## TRY IT
Excluding pictures, what does the listing below contain from the line with "You are a GUI" up to and including the line with "the Depth of", word for word?

## EXTRACTED RECORDS
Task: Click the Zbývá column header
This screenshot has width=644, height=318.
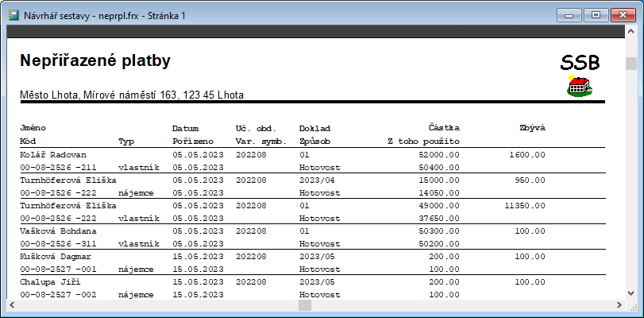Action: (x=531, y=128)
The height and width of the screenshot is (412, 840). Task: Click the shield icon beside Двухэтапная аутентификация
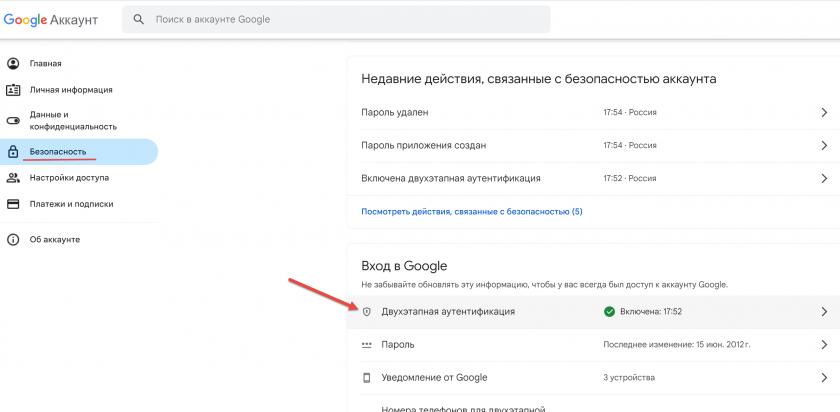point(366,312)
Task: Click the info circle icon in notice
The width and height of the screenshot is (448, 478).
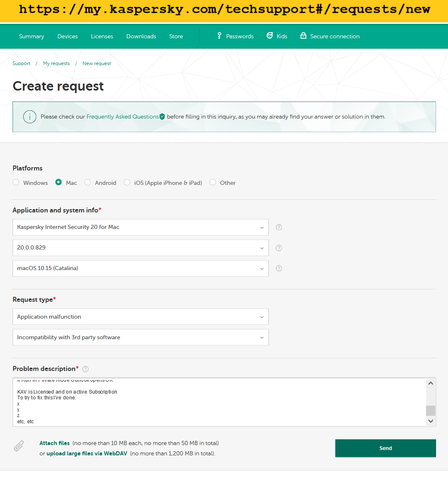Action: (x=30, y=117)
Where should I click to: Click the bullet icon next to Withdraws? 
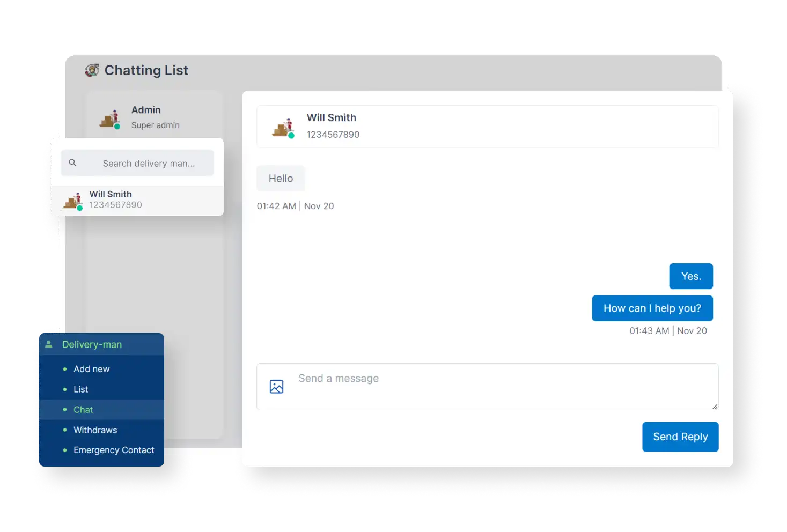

...

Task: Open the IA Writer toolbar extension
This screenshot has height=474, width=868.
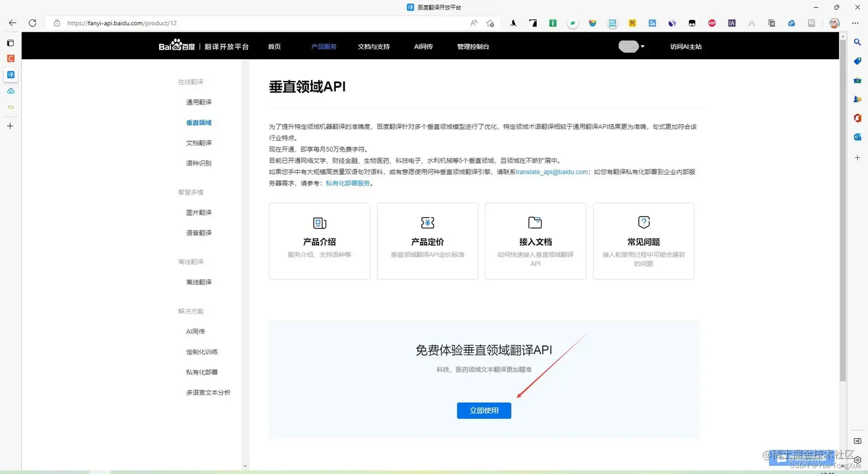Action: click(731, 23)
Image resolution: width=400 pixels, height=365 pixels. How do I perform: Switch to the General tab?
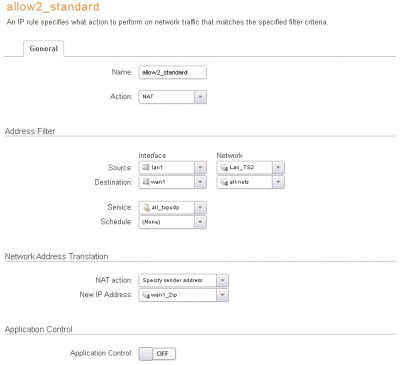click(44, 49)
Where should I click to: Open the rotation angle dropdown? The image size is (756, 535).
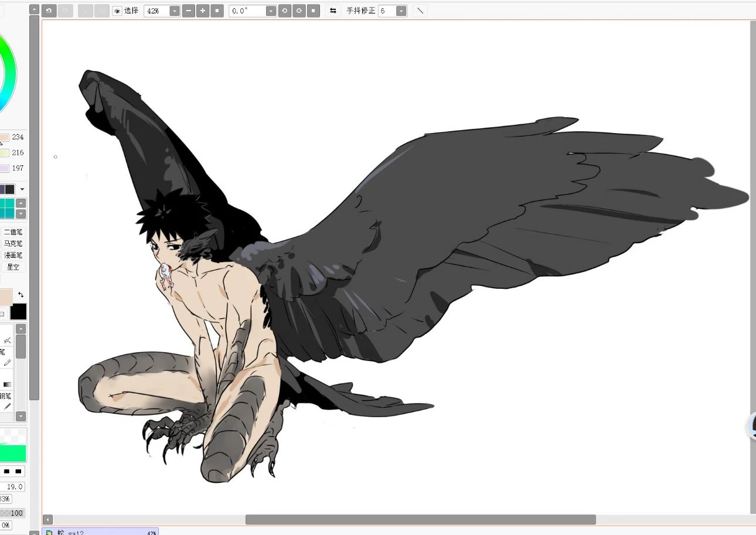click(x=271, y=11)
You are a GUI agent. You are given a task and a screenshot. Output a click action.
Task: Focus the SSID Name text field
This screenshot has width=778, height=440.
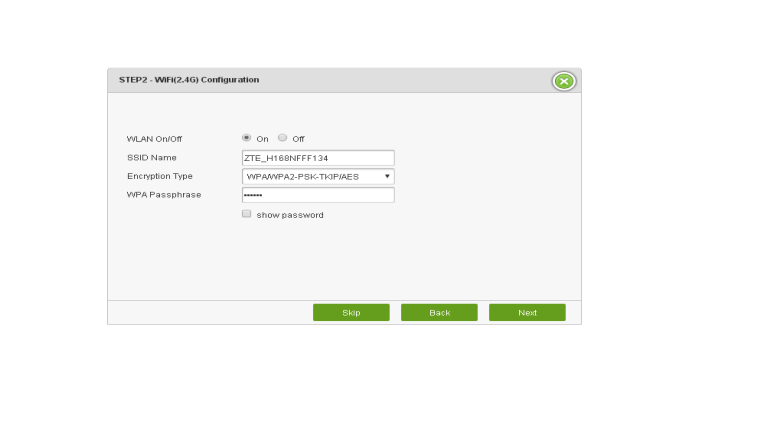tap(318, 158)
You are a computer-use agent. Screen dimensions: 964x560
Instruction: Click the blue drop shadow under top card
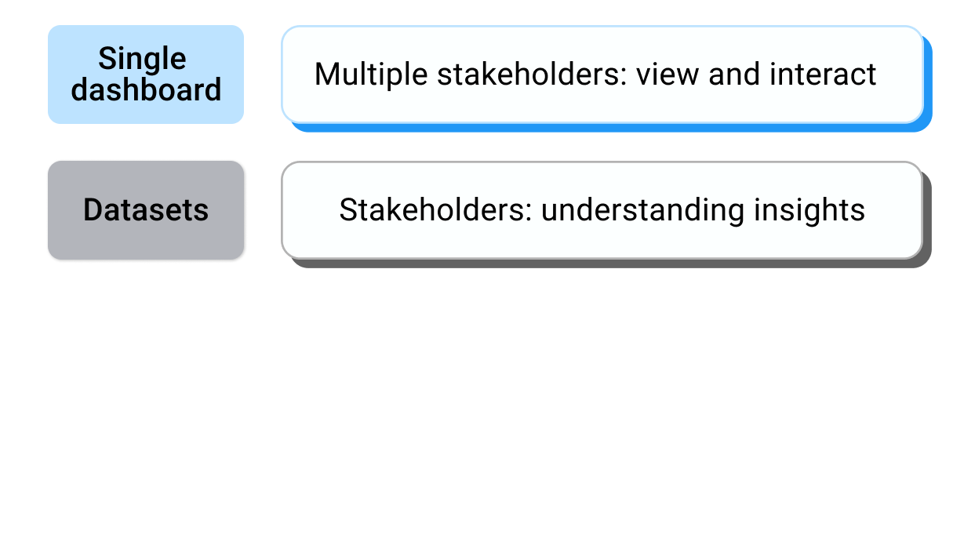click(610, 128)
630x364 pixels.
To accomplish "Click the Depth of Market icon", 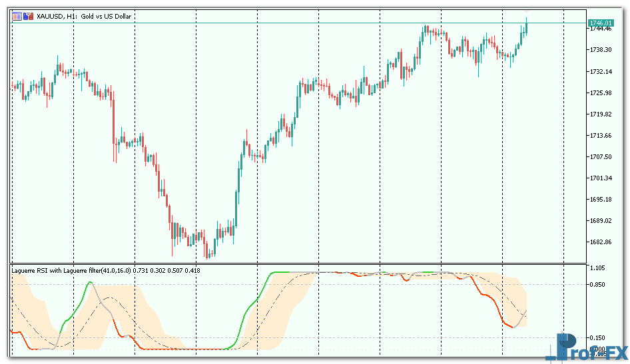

---

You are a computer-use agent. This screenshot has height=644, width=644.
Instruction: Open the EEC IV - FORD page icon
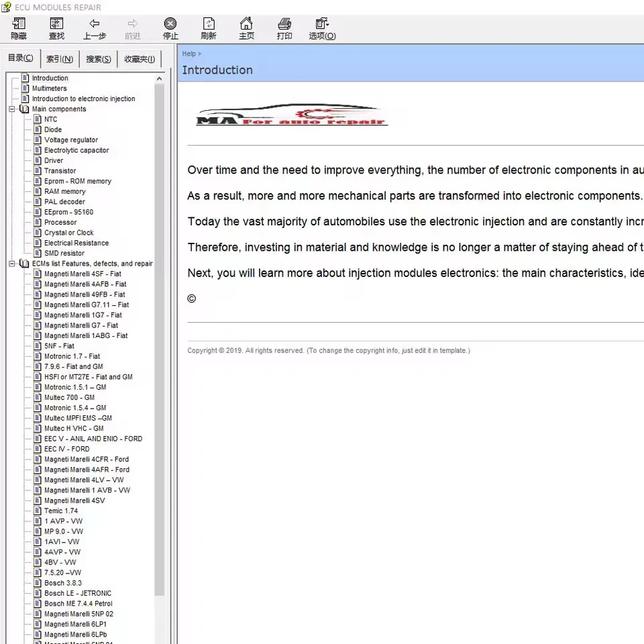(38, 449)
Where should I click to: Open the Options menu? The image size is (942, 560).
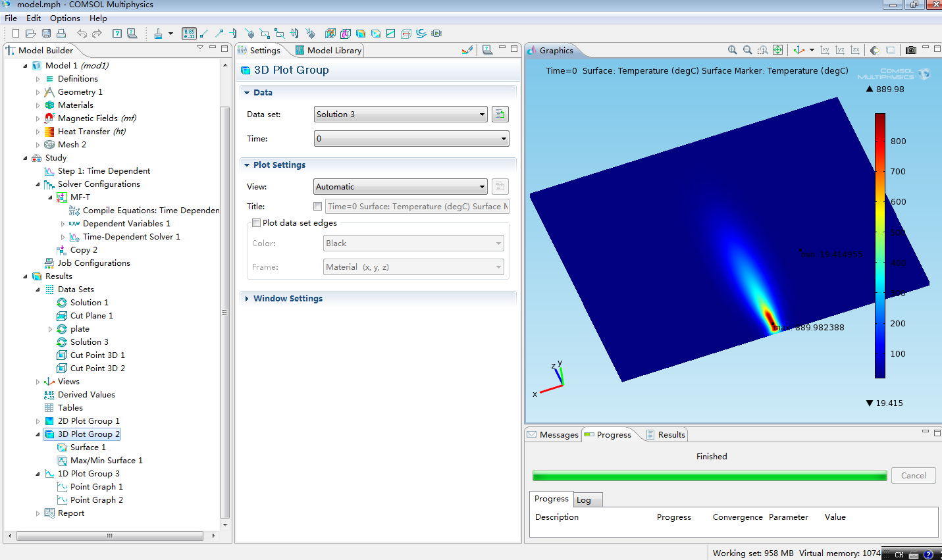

## RESPONSE
You are a GUI agent. You are given a task and a screenshot. Output a click action.
Task: Focus the SSID Name text field
This screenshot has width=778, height=440.
tap(318, 158)
You are a computer-use agent. Screen dimensions: 964x560
Instruction: Click the blue drop shadow under top card
click(610, 128)
630x364 pixels.
To accomplish "Click the Depth of Market icon", 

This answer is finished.